_AIM OF THE EXERCISE_. Exactly reproduce each record listed below.

_SUPPLIED INFORMATION_.
[Start of section]
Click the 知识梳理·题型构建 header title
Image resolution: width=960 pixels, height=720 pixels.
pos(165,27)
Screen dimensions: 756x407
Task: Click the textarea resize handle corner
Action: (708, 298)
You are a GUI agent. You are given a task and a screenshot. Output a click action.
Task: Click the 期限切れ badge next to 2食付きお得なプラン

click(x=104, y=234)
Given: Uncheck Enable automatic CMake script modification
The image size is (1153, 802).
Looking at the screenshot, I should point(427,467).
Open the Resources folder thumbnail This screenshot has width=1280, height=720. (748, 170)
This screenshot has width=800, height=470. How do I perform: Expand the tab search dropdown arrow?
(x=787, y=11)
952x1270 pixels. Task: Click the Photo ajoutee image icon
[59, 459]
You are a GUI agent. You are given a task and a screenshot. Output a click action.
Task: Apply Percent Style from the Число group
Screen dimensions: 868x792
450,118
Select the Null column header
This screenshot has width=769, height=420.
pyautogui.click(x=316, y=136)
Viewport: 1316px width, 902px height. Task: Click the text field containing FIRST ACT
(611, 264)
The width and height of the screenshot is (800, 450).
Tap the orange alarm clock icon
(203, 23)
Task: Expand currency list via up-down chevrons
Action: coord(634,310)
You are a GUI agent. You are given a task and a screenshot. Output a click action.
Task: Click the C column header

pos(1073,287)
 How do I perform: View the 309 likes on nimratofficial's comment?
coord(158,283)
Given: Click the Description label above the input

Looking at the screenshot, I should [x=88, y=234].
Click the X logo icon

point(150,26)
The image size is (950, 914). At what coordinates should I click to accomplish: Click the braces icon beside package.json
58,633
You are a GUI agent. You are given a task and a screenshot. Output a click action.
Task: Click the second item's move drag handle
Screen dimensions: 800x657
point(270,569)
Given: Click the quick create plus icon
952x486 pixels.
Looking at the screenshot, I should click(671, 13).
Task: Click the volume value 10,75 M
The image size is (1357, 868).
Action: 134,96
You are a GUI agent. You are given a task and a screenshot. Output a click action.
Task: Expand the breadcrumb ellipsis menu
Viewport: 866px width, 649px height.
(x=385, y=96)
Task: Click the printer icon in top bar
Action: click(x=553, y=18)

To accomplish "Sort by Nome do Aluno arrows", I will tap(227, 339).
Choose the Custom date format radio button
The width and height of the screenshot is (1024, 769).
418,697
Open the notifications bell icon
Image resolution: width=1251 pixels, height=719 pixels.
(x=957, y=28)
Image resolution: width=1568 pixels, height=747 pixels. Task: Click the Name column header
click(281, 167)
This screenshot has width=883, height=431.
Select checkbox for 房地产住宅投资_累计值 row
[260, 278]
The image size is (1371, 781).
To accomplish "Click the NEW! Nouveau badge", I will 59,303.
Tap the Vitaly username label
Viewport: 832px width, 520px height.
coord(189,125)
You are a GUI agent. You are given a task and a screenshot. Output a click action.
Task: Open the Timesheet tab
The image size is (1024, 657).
[End of section]
_RESPONSE TO THIS TASK_.
Click the 知识梳理·题型构建 header title
Image resolution: width=960 pixels, height=720 pixels.
pos(165,27)
Screen dimensions: 756x407
Task: Click the textarea resize handle corner
Action: (708, 298)
You are a GUI agent. You are given a task and a screenshot. Output a click action.
Task: Click the 期限切れ badge next to 2食付きお得なプラン

click(x=104, y=234)
Given: Uncheck Enable automatic CMake script modification
The image size is (1153, 802).
Looking at the screenshot, I should point(427,467).
Open the Resources folder thumbnail This screenshot has width=1280, height=720. (748, 170)
This screenshot has width=800, height=470. How do I perform: Expand the tab search dropdown arrow?
(x=787, y=11)
952x1270 pixels. Task: Click the Photo ajoutee image icon
[59, 459]
You are a GUI agent. You are given a task and a screenshot. Output a click action.
Task: Apply Percent Style from the Число group
Screen dimensions: 868x792
450,118
Select the Null column header
This screenshot has width=769, height=420.
pyautogui.click(x=316, y=136)
Viewport: 1316px width, 902px height. Task: Click the text field containing FIRST ACT
(611, 264)
The width and height of the screenshot is (800, 450).
Tap the orange alarm clock icon
(203, 23)
Task: Expand currency list via up-down chevrons
Action: coord(634,310)
You are a GUI agent. You are given a task and a screenshot. Output a click action.
Task: Click the C column header

pos(1073,287)
 How do I perform: View the 309 likes on nimratofficial's comment?
coord(158,283)
Given: Click the Description label above the input

Looking at the screenshot, I should [x=88, y=234].
Click the X logo icon

point(150,26)
The image size is (950, 914). At what coordinates should I click to accomplish: Click the braces icon beside package.json
58,633
You are a GUI agent. You are given a task and a screenshot. Output a click action.
Task: Click the second item's move drag handle
Screen dimensions: 800x657
point(270,569)
Given: Click the quick create plus icon
952x486 pixels.
Looking at the screenshot, I should click(671, 13).
Task: Click the volume value 10,75 M
The image size is (1357, 868).
Action: 134,96
You are a GUI agent. You are given a task and a screenshot. Output a click action.
Task: Expand the breadcrumb ellipsis menu
Viewport: 866px width, 649px height.
(x=385, y=96)
Task: Click the printer icon in top bar
Action: click(x=553, y=18)

To accomplish "Sort by Nome do Aluno arrows", I will tap(227, 339).
Choose the Custom date format radio button
The width and height of the screenshot is (1024, 769).
418,697
Open the notifications bell icon
Image resolution: width=1251 pixels, height=719 pixels.
(x=957, y=28)
Image resolution: width=1568 pixels, height=747 pixels. Task: Click the Name column header
click(281, 167)
This screenshot has width=883, height=431.
Select checkbox for 房地产住宅投资_累计值 row
[260, 278]
The image size is (1371, 781).
To accomplish "Click the NEW! Nouveau badge", I will 59,303.
Tap the Vitaly username label
Viewport: 832px width, 520px height.
coord(189,125)
You are a GUI agent. You are given a task and a screenshot. Output a click action.
Task: Open the Timesheet tab
The image size is (1024, 657).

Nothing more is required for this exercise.